(Text block)
---------------
# Found this little guy in my pool!!



## bhone20 (May 4, 2008)

Just thought I'd share this with everybody.This little guy crash landed in my pool.Every evening just before dark the bats come out and swoop down and skim the surface of my pool to get a drink.I'm constantly finding dead bats in my skimmer, but earlier tonight, this one was floating at the deep end still wiggling. So I rescued him and snapped a quick shot of him on my finger to show scale of his tiny size. I put him on the palm tree to dry out and couldn't resist taking some close-up pics. I believe he is a Mexican Long Nosed Bat, or a California Brown Bat.


----------



## herefishy (Dec 14, 2006)

Hmmm.....ummm..Is that what they call a batfish?


----------



## bhone20 (May 4, 2008)

dunno....cant see no gills!


----------



## Falina (Feb 25, 2007)

He's absolutely gorgeous!

What happens now? Did he fly away back home or what?


----------



## GeegaFish (May 4, 2008)

Awww...poor, cute little bat! I'm glad you were able to save him.  Thanks for sharing your pics!


----------



## bhone20 (May 4, 2008)
---------------
(Recorded information)
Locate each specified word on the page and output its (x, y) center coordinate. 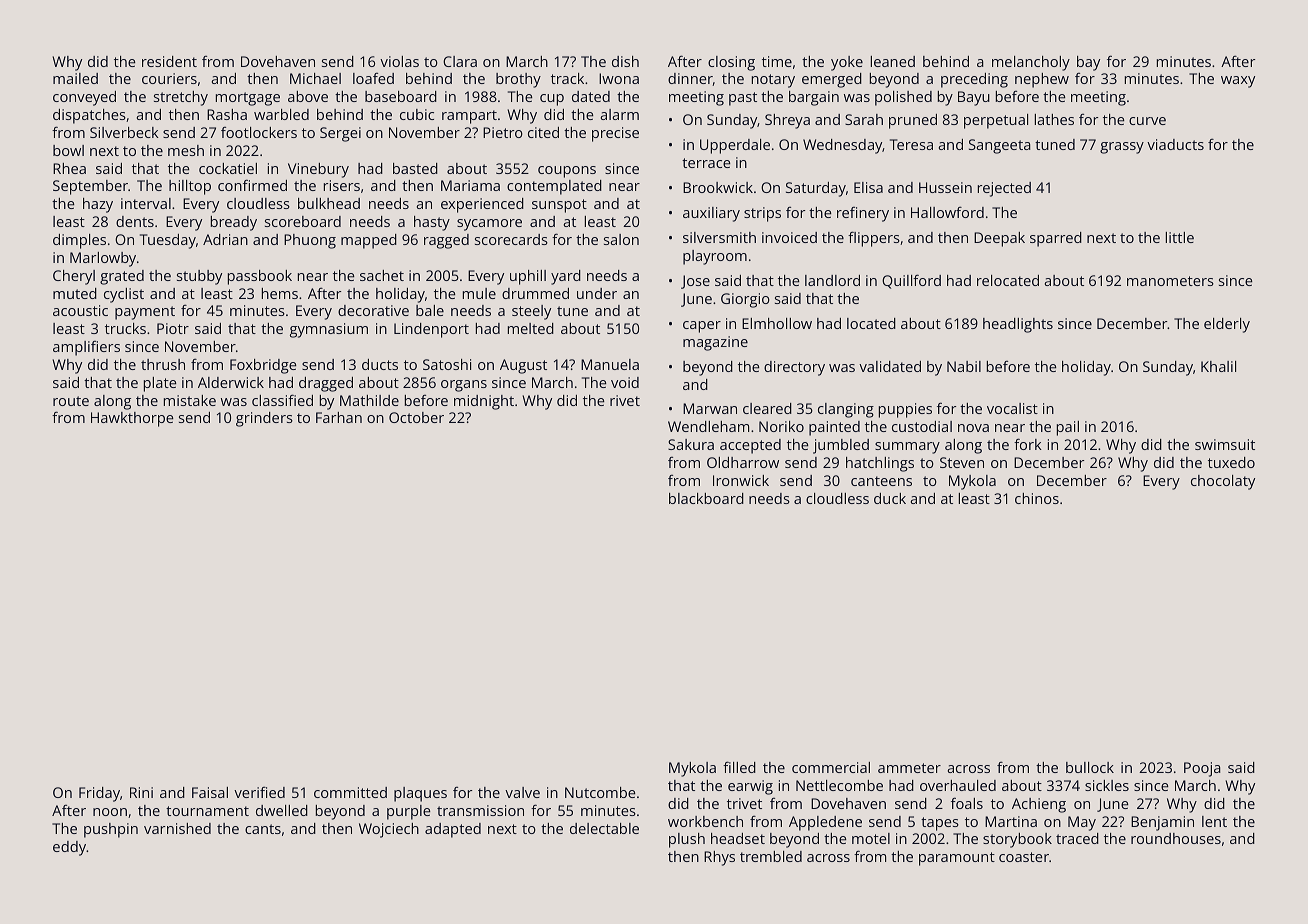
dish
---------------
(Task to carry out) Carry on the forum thread about the bat rescued from the pool, starting with the post that comes after the last header. The listing isn't needed for what comes next.

(Reply)
He is still in the palm tree. I think the chlorine may have made him sick.I kept checking on him through the night, he didn't fly away yet. But he did crawl in between two palm fronds to escape the sun. I just checked on him at 12:00pm, He has plenty of fight left in him, When I barely touched the frond, he squeaked at me and showed his teeth, so I'm hoping he will fly away at dusk.


----------



## Amphitrite (Sep 8, 2006)

He's a beautiful looking bat bhone20 

Fingers crossed he's just shocked and will fly off soon enough. I remember going night-fishing with my dad when I was a teenager and a bat got caught up in the fishing line. We brought him home and put him in a box. We thought he had damaged one or both of his wings, as he made no attempt to fly away, but after a couple of days he did. He must've been suffering from shock and just needed time to recover


----------



## bhone20 (May 4, 2008)

Well, the odds aren't on his side right now. Out of nowhere, we had horrible thunder storms and downpours. I rigged up another frond just above him so he would not get drenched. He is still dry,still shows his teeth at me.If he doesn't fly off tonight, I think I'll call the vet and see if there is anything I can do to help.


----------



## MattD (Apr 25, 2007)

Aww, cute little bat. The last pic is my favorite, he's so wet and tired and confused.

Do what you can he's too cute.


----------



## bhone20 (May 4, 2008)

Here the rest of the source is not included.